Establishment choice Rep. Martha McSally fended off challenges from two conservative insurgents to become the Republican nominee to fill retiring Sen. Jeff Flake’s Senate seat.
Republicans recruited McSally — a retired U.S. Air Force colonel who is retiring from the state’s 2nd Congressional District — after Flake bowed out of the race, having lost the support of Trump and much of the president’s base. The party had been deeply worried that former state senator Kelli Ward would win the primary, after a bizarre campaign in which she repeatedly disparaged a dying Sen. John McCain and selected a far-right conspiracy theorist as one of her surrogates.
In the end, Ward split the Trumpian vote with former Maricopa County sheriff Joe Arpaio, and McSally sailed to victory with an enormous fundraising advantage.
But Ward’s candidacy forced McSally, once viewed as a relatively centrist candidate, to veer to the right on border security and immigration issues.
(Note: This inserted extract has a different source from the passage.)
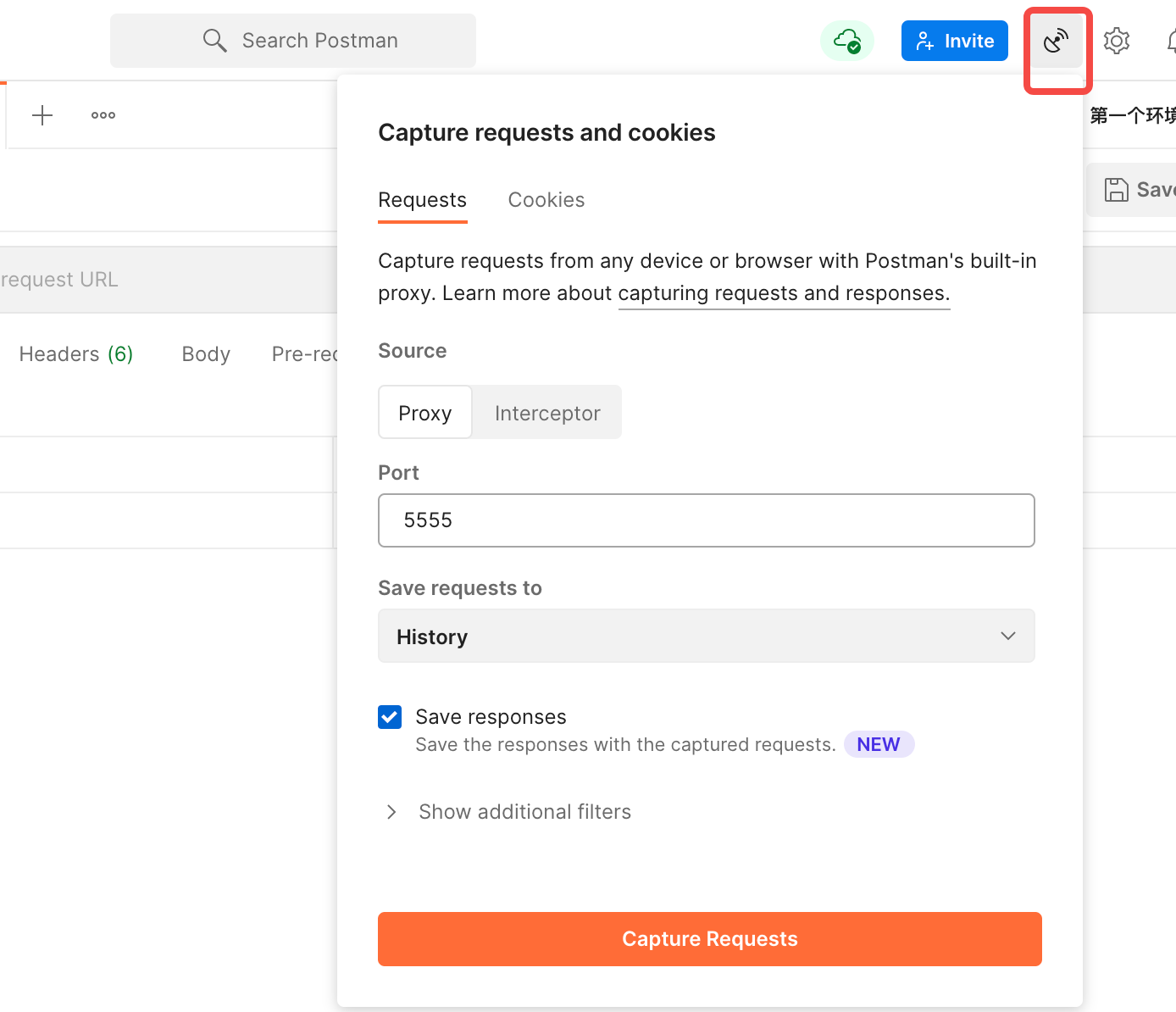This screenshot has width=1176, height=1012.
Task: Open settings via the gear icon
Action: (1117, 41)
That could make it harder for her to win in November, when she is expected to face Democratic Rep. Kyrsten Sinema in a blue-wave year.
History is on McSally’s side, as Arizona has not elected a Democratic senator since the late 1980s. But 2018 would be a disastrous year for the GOP to end the streak, with partisan control of the Senate likely to hang in the balance.
In a sign of McSally’s confidence in the primary and possible concern over the general election, she began running ads against Sinema several days before the election.